Thin-Film
Thin-film solar panels are made by depositing one or more layers of photovoltaic material onto a substrate such as glass, metal, or flexible plastic. Unlike crystalline silicon panels that use rigid wafers, thin-film technology applies semiconductor material in layers only a few micrometers thick — hundreds of times thinner than silicon wafers.
The main thin-film technologies include cadmium telluride (CdTe), copper indium gallium selenide (CIGS), and amorphous silicon (a-Si). CdTe panels, manufactured primarily by First Solar, are the most commercially successful thin-film type and dominate utility-scale solar farms due to their low production cost per watt.
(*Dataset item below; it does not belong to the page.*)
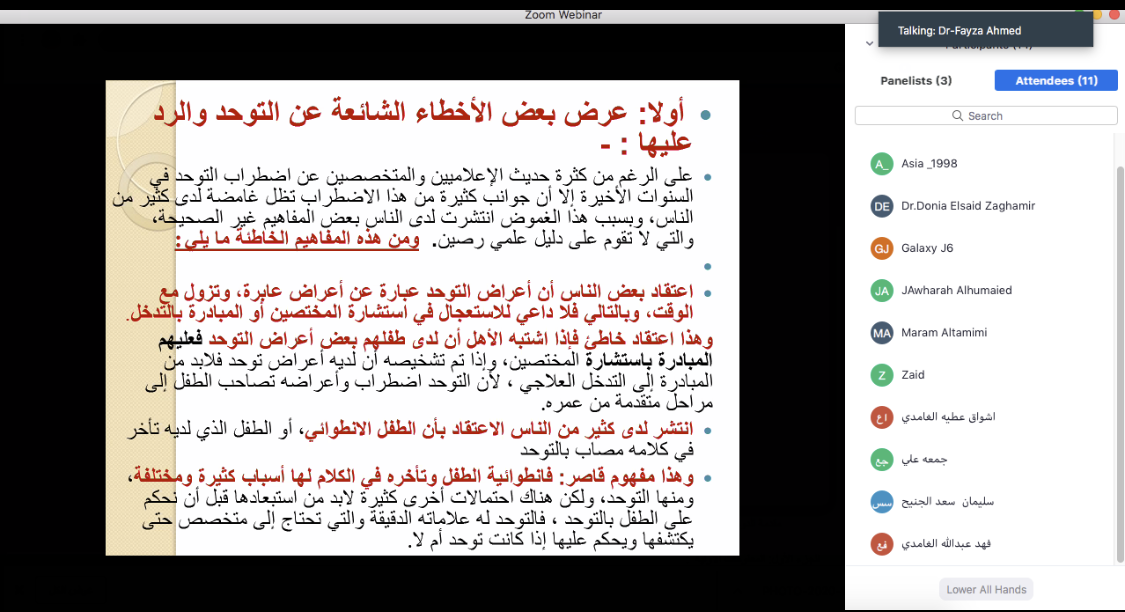Click the attendee Search input field
1125x612 pixels.
tap(986, 116)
Thin-film panels offer several unique advantages. They perform well in high temperatures and partial shading, they can be manufactured on flexible substrates for curved or unconventional surfaces, and they have a lower carbon footprint during manufacturing. Some thin-film products are lightweight enough for applications where traditional glass-and-aluminum panels would be too heavy.
The primary drawback is efficiency. Most thin-film panels achieve 10% to 13% module efficiency, significantly below crystalline silicon. This means you need roughly twice the area to generate the same power, making thin-film impractical for space-constrained residential rooftops.
For RV roofs, portable applications, and utility-scale installations where land is cheap and temperature performance matters, thin-film remains a viable choice.